Le Journal de Montreal

Comment inciter les jeunes à ne pas travailler

J’ai bien peur que les jeunes ne soient pas très motivés à distribuer leur C. V. dans les jours qui viennent. Pourquoi ? Et comment leur en donner envie ?

- Daniel Germain daniel.germain @quebecorme­dia.com

À ceux qui lui ont fait remarquer que la Prestation canadienne d’urgence pour étudiants (PCUE) de 1250 $ par mois risquait de décourager les jeunes à travailler cet été et de priver des PME de main-d’oeuvre, Justin Trudeau a offert une de ses répliques vagues et légères dont il a le secret, livrée dans le style doucereux bien à lui :

« Je connais les jeunes d’à travers le pays qui vont vouloir faire partie de la solution, qui vont vouloir aider, contribuer à la relance économique à leur façon. »

Il n’est pas toujours évident de décrypter les déclaratio­ns du premier ministre canadien, mais on croit comprendre que le patriotism­e serait assez fort chez les jeunes pour qu’ils oublient leurs intérêts personnels ou leurs notions de math.

LE PROBLÈME DES PCUE

La PCUE est une aide de 1250 $ par mois, versée de mai à août, offerte aux nouveaux diplômés sans emploi. Elle représente l’équivalent d’environ 95 heures de travail au salaire minimum (13,10 $ à partir du 1er mai), soit plus de 22 heures par semaine (il y a 4,3 semaines dans un mois).

De ce qu’on sait, les critères sont assez complaisan­ts, il suffit pour un jeune de gagner moins de 1000 $ par mois, soit l’équivalent de près de de 18 heures par semaine. Une fois ce cap franchi, il perd la PCUE au complet. C’est tout ou rien. Le moins qu’on puisse dire, c’est que la 19e heure travaillée n’est pas rentable. Elle coûte au jeune 1236,90 $ (13,10 $ de gagnés, 1250 $ de perdus).

RENDRE LES PCU PROGRESSIV­ES

Outre le fait qu’elle est excessivem­ent généreuse, cette mesure a pour principal défaut, comme la PCU des travailleu­rs adultes, de ne pas prévoir un dispositif de récupérati­on progressiv­e. Plutôt que de couper l’aide d’un coup, il faudrait la réduire progressiv­ement.

Enregistrements de données
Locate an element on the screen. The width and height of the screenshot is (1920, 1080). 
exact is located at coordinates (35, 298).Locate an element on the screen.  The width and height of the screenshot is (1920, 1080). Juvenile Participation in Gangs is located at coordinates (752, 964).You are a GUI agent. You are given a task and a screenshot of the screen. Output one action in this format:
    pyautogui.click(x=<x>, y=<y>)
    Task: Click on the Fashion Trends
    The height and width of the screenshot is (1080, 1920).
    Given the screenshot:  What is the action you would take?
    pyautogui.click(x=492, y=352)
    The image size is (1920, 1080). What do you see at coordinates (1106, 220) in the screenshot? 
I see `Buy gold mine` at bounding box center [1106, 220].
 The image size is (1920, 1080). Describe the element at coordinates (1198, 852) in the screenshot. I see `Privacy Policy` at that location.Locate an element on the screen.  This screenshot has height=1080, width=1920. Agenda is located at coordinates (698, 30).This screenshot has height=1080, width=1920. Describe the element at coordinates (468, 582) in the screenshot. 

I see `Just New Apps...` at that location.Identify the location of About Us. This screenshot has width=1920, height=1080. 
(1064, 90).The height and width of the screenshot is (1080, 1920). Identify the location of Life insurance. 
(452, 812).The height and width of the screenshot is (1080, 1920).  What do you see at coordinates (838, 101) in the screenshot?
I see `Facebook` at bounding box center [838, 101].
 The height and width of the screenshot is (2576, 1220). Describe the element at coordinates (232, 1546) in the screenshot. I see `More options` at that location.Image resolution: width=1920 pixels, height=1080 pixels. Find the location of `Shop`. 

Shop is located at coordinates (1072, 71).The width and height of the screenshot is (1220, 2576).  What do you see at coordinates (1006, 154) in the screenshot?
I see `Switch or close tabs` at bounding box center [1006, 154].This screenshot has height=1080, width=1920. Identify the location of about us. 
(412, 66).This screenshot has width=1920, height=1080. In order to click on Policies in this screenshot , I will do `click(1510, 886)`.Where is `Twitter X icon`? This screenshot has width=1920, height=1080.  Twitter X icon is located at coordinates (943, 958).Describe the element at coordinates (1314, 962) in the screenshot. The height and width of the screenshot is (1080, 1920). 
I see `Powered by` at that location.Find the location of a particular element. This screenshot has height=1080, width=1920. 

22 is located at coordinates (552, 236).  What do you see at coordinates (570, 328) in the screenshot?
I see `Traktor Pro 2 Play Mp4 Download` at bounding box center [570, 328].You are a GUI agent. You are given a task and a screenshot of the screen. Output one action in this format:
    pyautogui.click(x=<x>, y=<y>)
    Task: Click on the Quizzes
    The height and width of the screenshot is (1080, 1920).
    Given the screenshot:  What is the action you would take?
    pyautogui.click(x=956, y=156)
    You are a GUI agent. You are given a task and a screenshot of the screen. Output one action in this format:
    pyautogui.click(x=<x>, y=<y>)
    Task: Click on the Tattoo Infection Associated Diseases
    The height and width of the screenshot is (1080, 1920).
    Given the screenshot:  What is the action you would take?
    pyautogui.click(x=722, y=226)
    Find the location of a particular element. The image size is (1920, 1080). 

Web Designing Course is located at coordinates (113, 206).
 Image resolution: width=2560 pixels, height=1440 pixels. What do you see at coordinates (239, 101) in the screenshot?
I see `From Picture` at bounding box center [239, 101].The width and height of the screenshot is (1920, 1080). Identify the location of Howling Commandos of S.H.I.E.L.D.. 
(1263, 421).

Série d'exercices
- a) Recopiez le passage du texte source qui va de « Il n’est pas » jusqu'à « dans un mois). » inclus.
- b) Selon le texte source, de quel mois à quel mois la PCUE est-elle versée ?
Appuyez-vous uniquement sur le texte source.

Corrigé
- a)
Il n’est pas toujours évident de décrypter les déclaratio­ns du premier ministre canadien, mais on croit comprendre que le patriotism­e serait assez fort chez les jeunes pour qu’ils oublient leurs intérêts personnels ou leurs notions de math.

LE PROBLÈME DES PCUE

La PCUE est une aide de 1250 $ par mois, versée de mai à août, offerte aux nouveaux diplômés sans emploi. Elle représente l’équivalent d’environ 95 heures de travail au salaire minimum (13,10 $ à partir du 1er mai), soit plus de 22 heures par semaine (il y a 4,3 semaines dans un mois).

- b) De mai à août.